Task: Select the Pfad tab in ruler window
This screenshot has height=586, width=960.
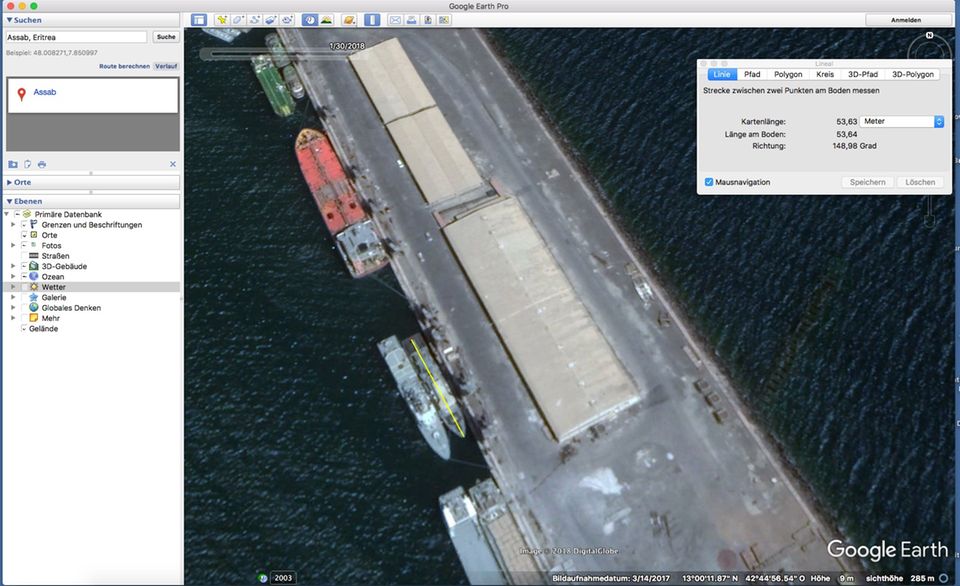Action: 752,74
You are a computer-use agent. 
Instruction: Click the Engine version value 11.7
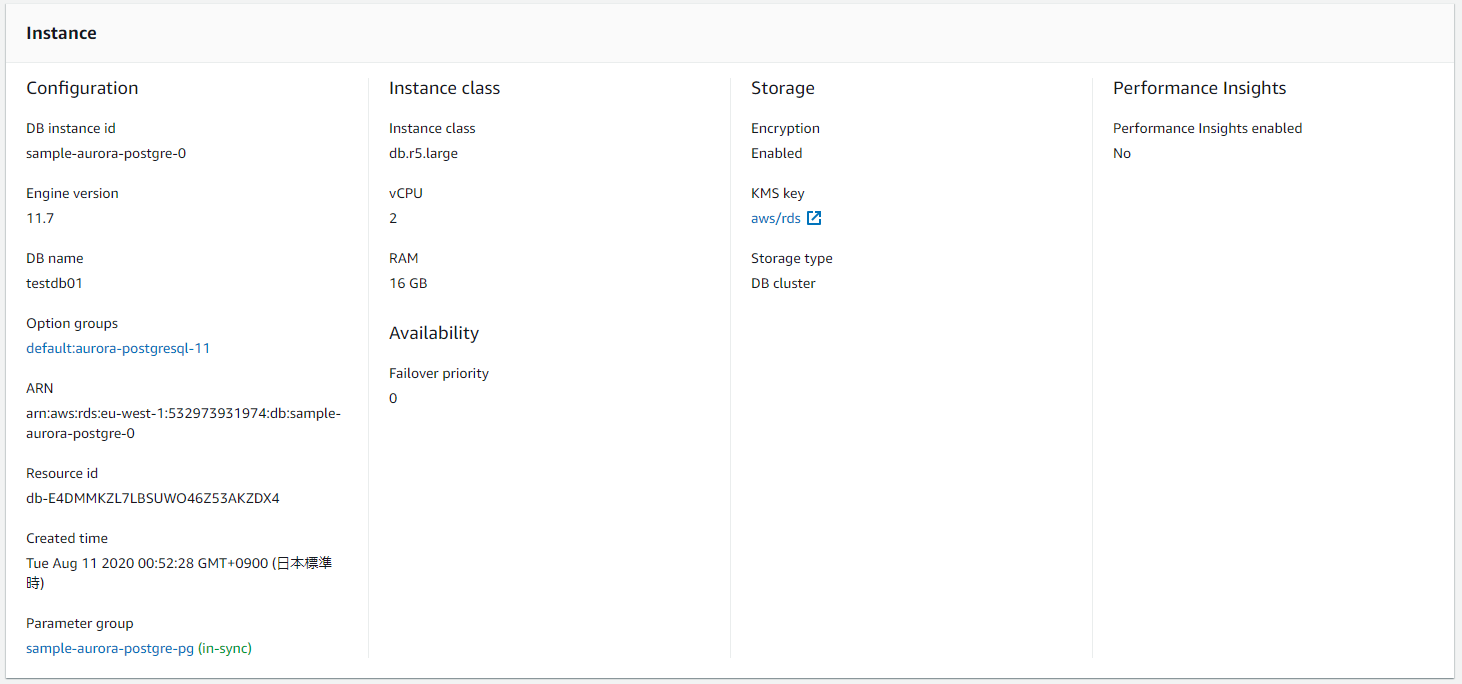pos(40,218)
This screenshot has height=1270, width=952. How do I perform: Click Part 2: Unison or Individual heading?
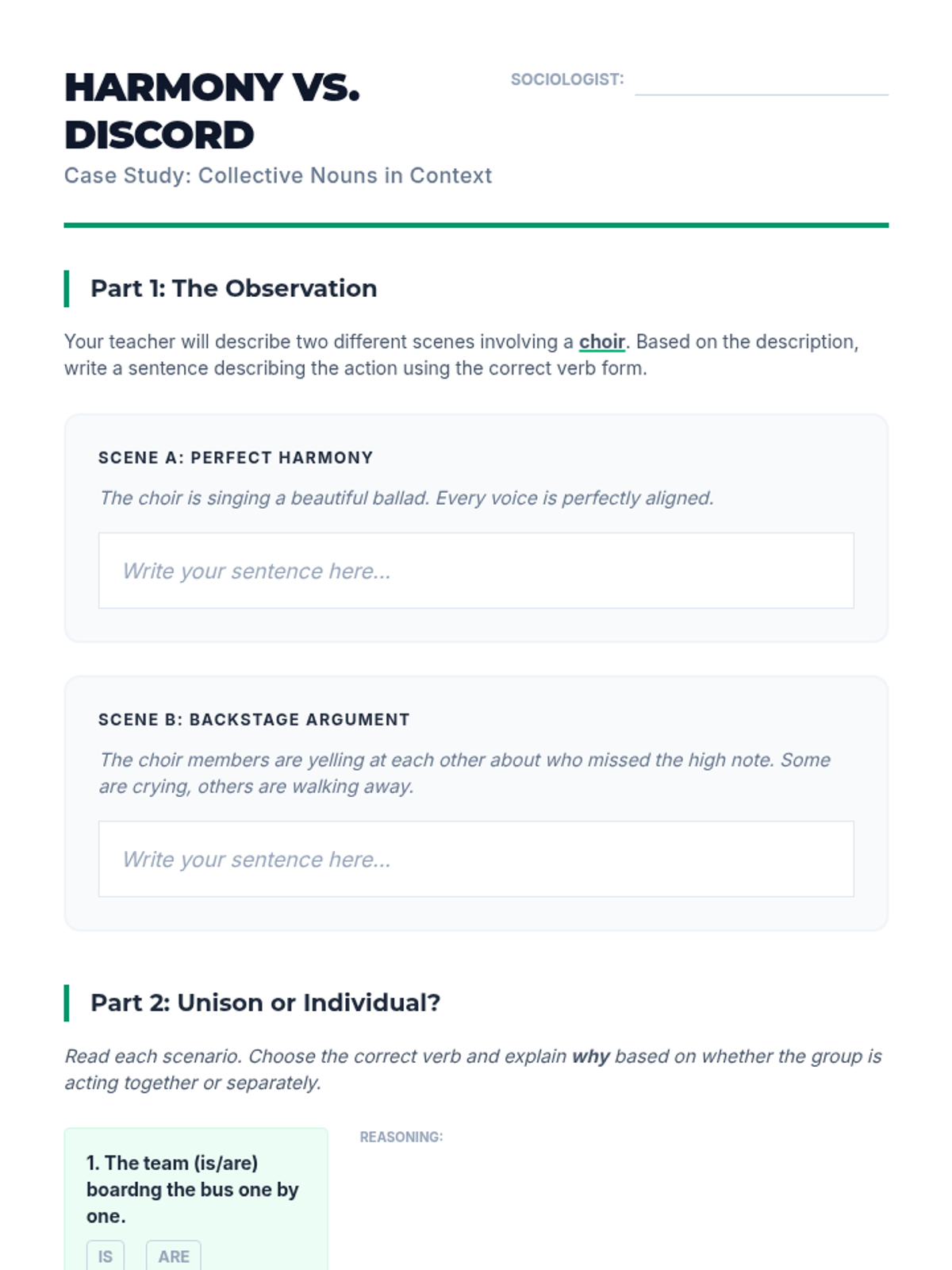click(265, 1003)
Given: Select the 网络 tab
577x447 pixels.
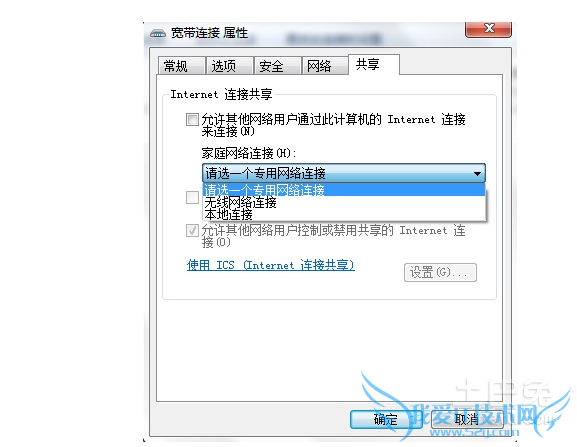Looking at the screenshot, I should point(325,66).
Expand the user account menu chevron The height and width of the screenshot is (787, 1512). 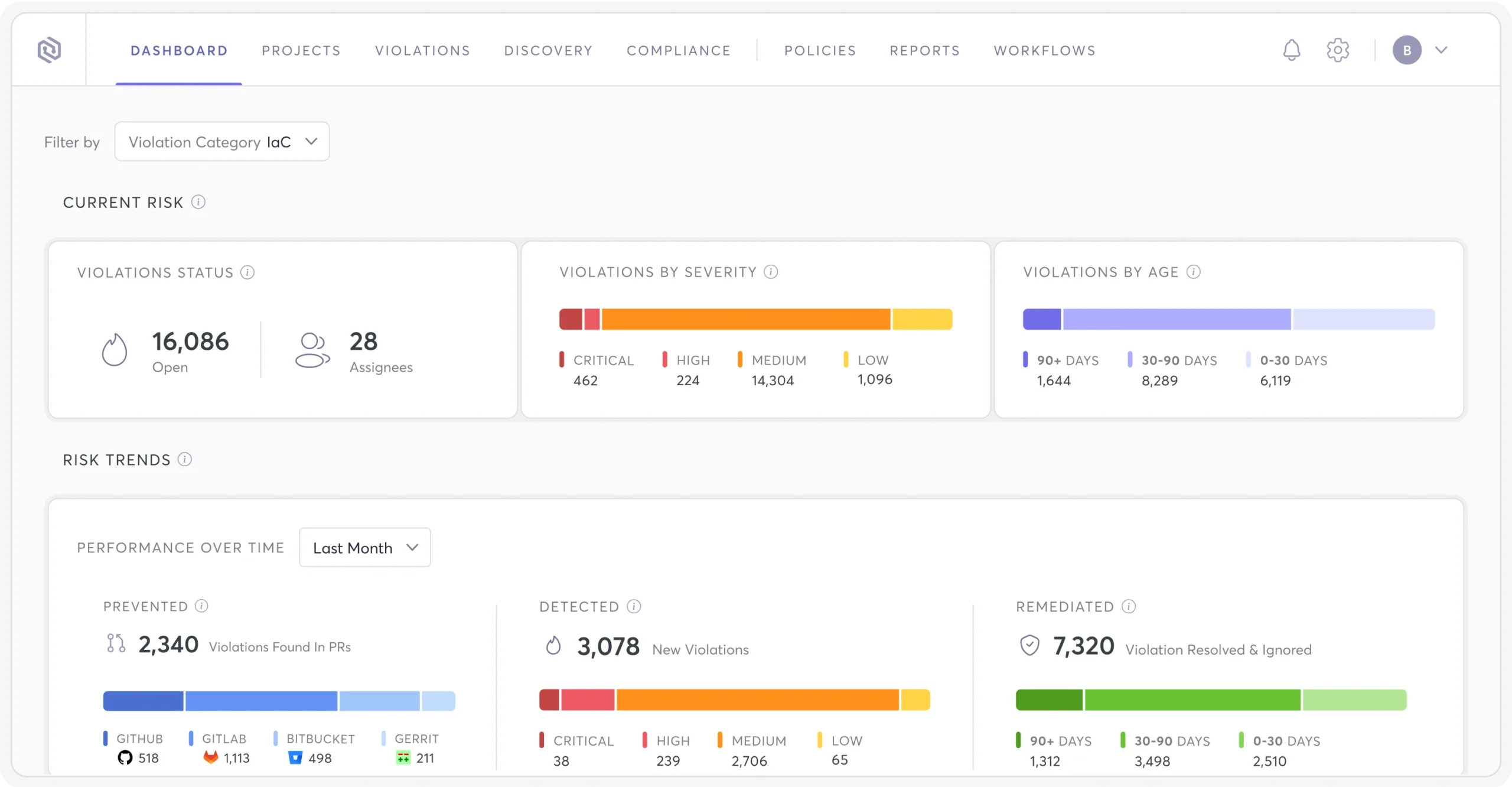pyautogui.click(x=1442, y=50)
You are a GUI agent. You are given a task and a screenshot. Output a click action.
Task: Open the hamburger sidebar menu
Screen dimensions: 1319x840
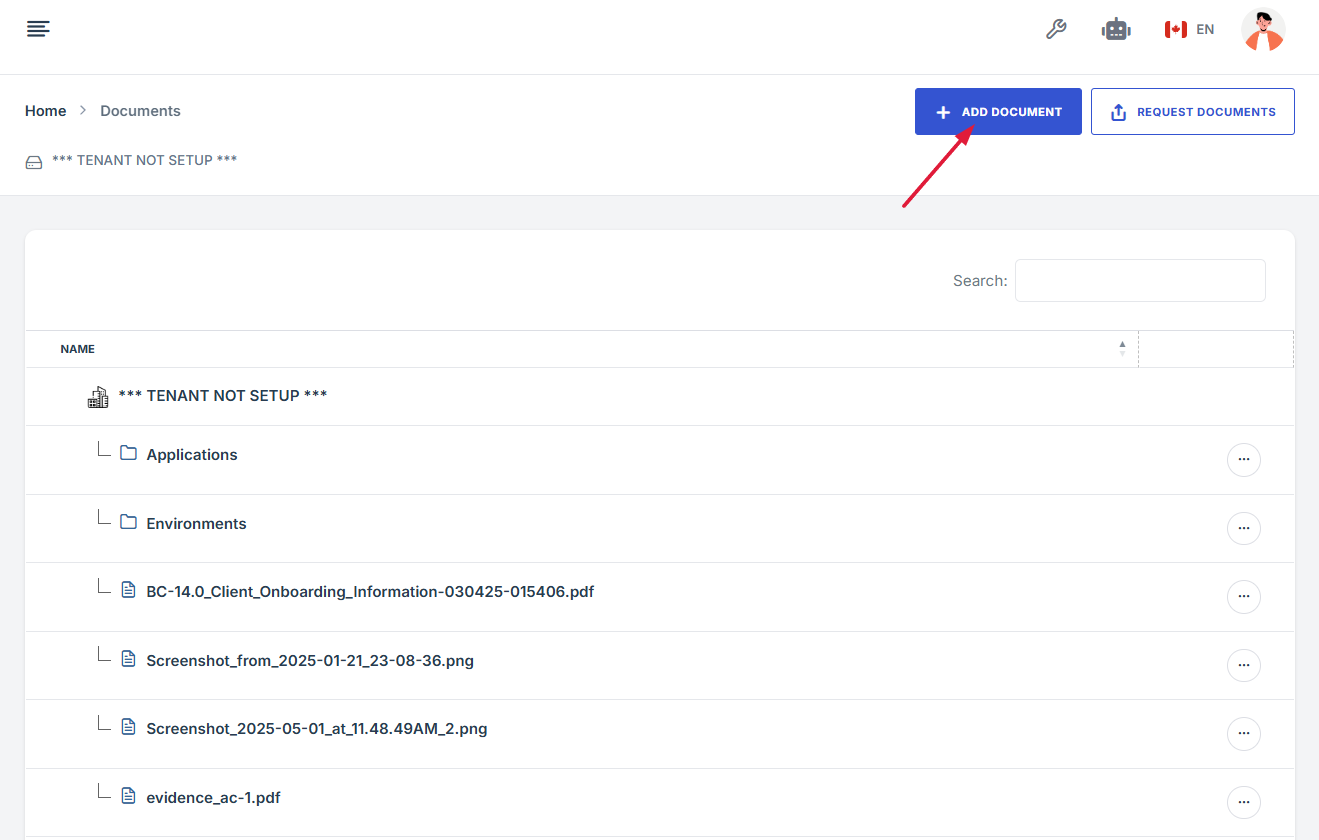pos(38,29)
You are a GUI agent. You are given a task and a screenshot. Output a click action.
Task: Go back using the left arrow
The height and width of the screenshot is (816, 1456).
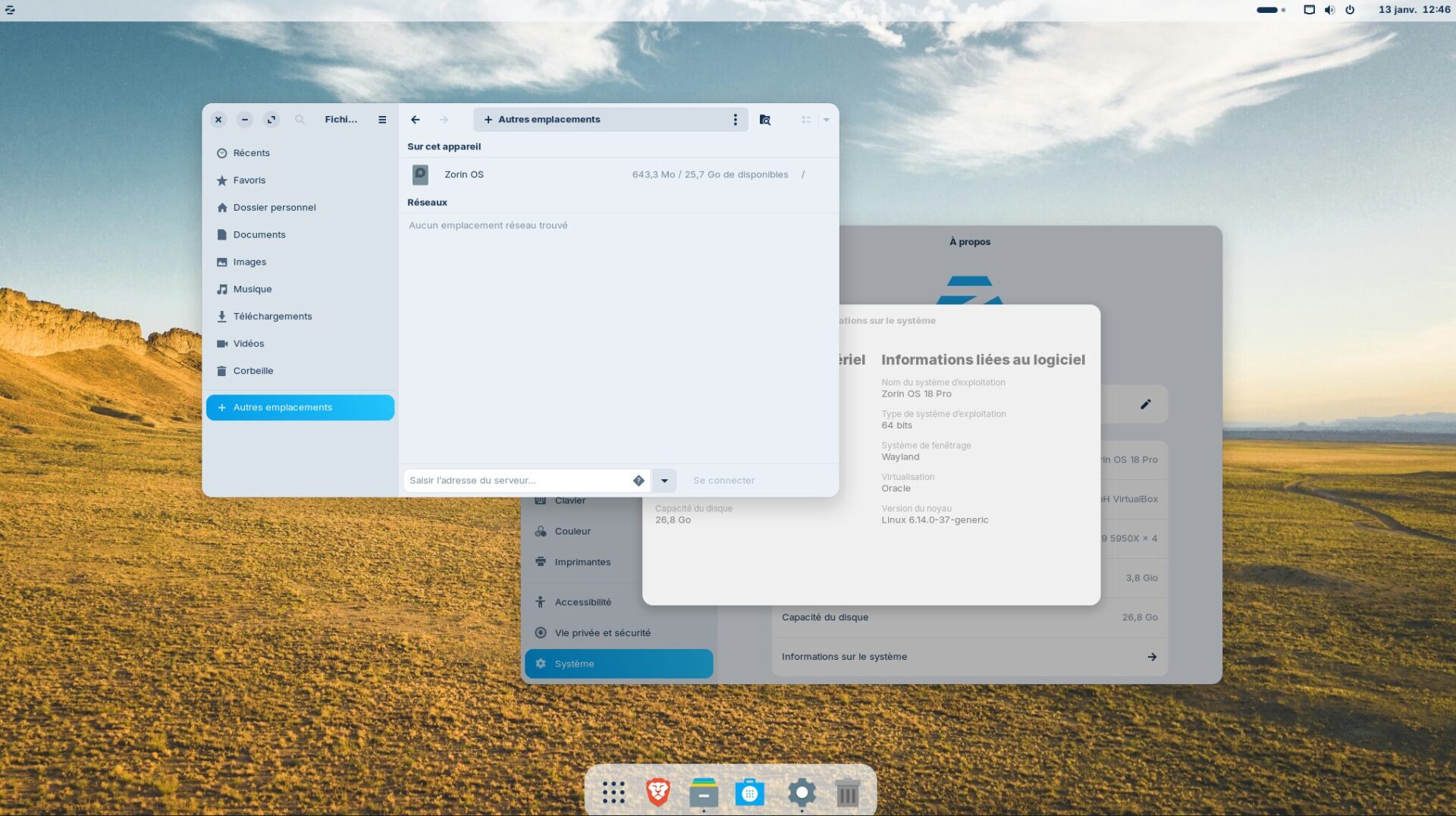pyautogui.click(x=416, y=120)
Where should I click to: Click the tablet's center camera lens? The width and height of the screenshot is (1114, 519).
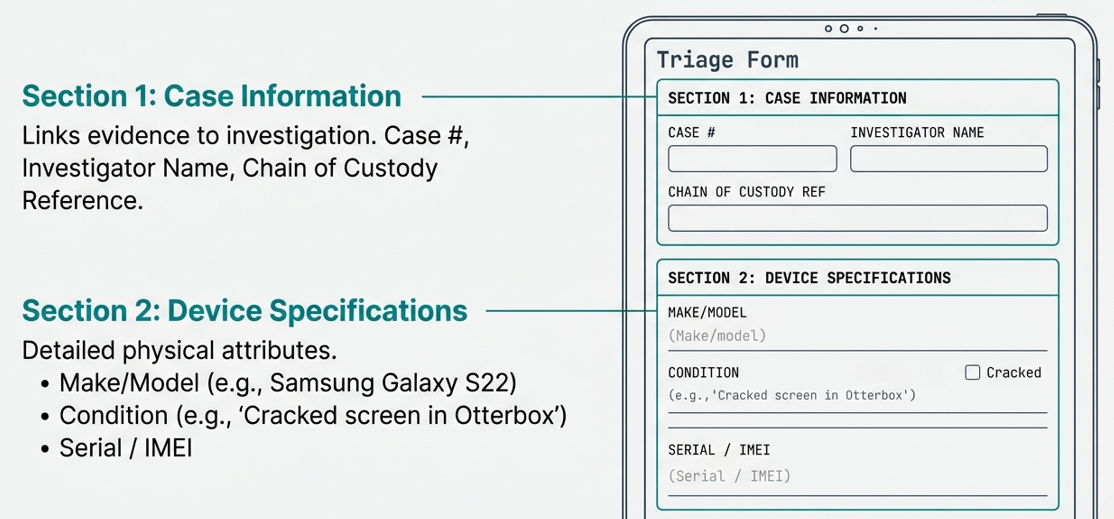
********************
The problem: Skip all pictures. Then give again, exactly, each line from the line holding "The height and width of the screenshot is (816, 1456)." through the last line of the listing above, both ends included.

Answer box:
The height and width of the screenshot is (816, 1456).
pyautogui.click(x=416, y=120)
Where should I click to: Click the tablet's center camera lens? The width and height of the screenshot is (1114, 519).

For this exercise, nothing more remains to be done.